Esse padrão de envelhecimento em vampiros é o mesmo tanto para nascidos vampiros quanto para transformados, entretanto, há uma pequena diferença quando se trata da infância destes vampiros.
Enquanto vampiros transformados, caso a transformação tenha sido feita na infância, viverá todos os ciclos normais do envelhecimento tardio da sua nova natureza, os nascidos vampiros envelhecem de forma similar aos humanos até a maturidade do cérebro, aos 25 anos. Ou seja: o bebê vampiro terá desenvolvimento normal em relação aos parâmetros humanos, e não viverá com a mesma forma pelo dobro do tempo, como na natureza vampira típica, e isso se estende até a idade dos 25.
Acredita-se que isso se dá por conta do parasita não conseguir se adequar corretamente ao cérebro vampiro até a idade dos 25 anos, e que a plasticidade cerebral, bem como a adaptabilidade do parasita Besta acontecer, não se torna possível em um prazo menor do que este. Portanto, até os 25 anos, os nascidos vampiros possuem apenas a função de receber comida de seus progenitores, não tendo ainda a capacidade de caçar, curar ou qualquer outra habilidade própria. Essa incompatibilidade da Besta para com o cérebro infantil também ajuda no disfarce dos vampiros, já que permite que crianças e adolescentes frequentem a escola sem grandes problemas.

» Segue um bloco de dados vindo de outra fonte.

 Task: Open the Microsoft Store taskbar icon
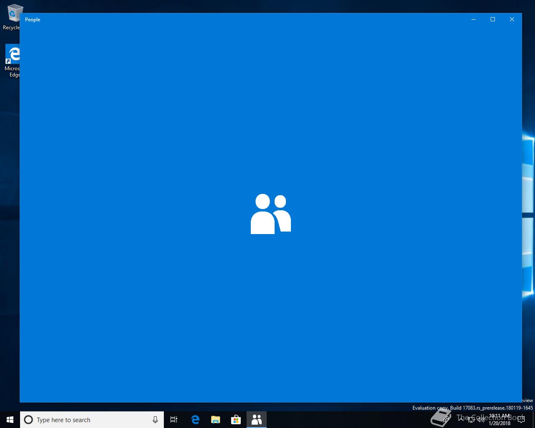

Mas por que o parasita consegue se adequar ao cérebro humano em situação de crianças transformadas? A resposta é: Imprevisível. A verdade é que o parasita da Besta se finca com demasiada brutalidade no cérebro infantil, tal como faz com um cérebro adulto, sem distinção. Este processo em crianças e adolescentes costuma ser muito mais doloroso do que em adultos, por conta justamente do cérebro. A diferença gritante entre uma criança ser formada através de pequenas células dos pais com tempo de 9 meses no útero da mãe vampira, e a mordida de um vampiro seguido de gotas de seu sangue para finalizar a transformação é clara por si só quanto ao processo de adaptabilidade da Besta. Em casos de crianças e adolescentes transformados, muitos morrem durante o processo por conta da incapacidade de se adaptar ao parasita.
É notável, de acordo com estudos de Constantinescu, que a grande maioria dos jovens que sobrevivem ao confronto com o parasita se tornam crianças precocemente maduras. Isso abre espaço para muitos estudos, como por exemplo pensar na possibilidade do parasita Besta acelerar o processo de maturidade cerebral.